Stored data entries
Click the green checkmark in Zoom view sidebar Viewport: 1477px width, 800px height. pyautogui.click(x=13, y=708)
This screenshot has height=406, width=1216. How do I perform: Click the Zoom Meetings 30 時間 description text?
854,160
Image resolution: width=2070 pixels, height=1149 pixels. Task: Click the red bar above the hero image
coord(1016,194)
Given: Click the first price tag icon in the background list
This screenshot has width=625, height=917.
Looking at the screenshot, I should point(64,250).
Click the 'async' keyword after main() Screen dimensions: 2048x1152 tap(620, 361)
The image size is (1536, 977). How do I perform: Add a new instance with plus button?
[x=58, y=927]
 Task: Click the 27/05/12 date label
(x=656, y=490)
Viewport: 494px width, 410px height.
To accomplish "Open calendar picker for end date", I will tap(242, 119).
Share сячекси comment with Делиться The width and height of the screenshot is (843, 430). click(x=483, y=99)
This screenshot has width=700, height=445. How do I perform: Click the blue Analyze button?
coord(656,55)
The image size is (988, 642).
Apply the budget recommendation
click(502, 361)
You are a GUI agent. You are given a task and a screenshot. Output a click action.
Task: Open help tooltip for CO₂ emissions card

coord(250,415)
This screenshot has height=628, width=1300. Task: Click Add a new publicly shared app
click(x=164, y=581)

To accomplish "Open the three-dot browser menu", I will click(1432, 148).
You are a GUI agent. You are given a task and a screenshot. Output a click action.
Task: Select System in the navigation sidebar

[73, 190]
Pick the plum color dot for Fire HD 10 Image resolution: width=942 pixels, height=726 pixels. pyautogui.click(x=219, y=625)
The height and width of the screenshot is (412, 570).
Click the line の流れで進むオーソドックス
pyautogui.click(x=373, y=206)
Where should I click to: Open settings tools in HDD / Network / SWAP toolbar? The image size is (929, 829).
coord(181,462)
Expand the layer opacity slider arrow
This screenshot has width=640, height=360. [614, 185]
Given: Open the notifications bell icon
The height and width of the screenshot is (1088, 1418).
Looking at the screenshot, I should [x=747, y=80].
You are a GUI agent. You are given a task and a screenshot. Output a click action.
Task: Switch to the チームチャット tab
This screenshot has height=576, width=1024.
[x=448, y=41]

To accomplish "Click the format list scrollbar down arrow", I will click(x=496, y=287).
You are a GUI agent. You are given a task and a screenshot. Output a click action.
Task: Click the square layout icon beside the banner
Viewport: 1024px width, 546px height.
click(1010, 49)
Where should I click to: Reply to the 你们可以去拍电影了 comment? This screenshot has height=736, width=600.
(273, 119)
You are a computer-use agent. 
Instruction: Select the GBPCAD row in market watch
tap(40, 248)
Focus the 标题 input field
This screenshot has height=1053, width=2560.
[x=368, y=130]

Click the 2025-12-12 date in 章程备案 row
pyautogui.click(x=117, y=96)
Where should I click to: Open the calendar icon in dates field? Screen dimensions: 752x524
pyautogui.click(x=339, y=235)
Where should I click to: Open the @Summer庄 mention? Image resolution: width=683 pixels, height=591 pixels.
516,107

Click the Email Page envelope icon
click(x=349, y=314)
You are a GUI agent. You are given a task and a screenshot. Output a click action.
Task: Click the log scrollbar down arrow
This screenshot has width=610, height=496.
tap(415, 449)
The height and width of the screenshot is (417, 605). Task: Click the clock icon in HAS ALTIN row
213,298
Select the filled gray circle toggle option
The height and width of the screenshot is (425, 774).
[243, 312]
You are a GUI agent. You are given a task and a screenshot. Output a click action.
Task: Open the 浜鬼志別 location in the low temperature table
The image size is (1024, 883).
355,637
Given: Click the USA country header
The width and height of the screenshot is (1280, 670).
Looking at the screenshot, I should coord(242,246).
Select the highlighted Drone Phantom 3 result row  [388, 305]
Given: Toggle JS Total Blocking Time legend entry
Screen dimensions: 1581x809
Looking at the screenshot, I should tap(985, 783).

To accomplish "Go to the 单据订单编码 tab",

→ TASK STATEMENT: Among the records, find each line where the word "accomplish" occurs, and copy it.

→ EXERCISE RESPONSE:
To accomplish "Open calendar picker for end date", I will tap(242, 119).
To accomplish "Open the three-dot browser menu", I will click(1432, 148).
To accomplish "Click the format list scrollbar down arrow", I will click(x=496, y=287).
To accomplish "Go to the 单据订单编码 tab",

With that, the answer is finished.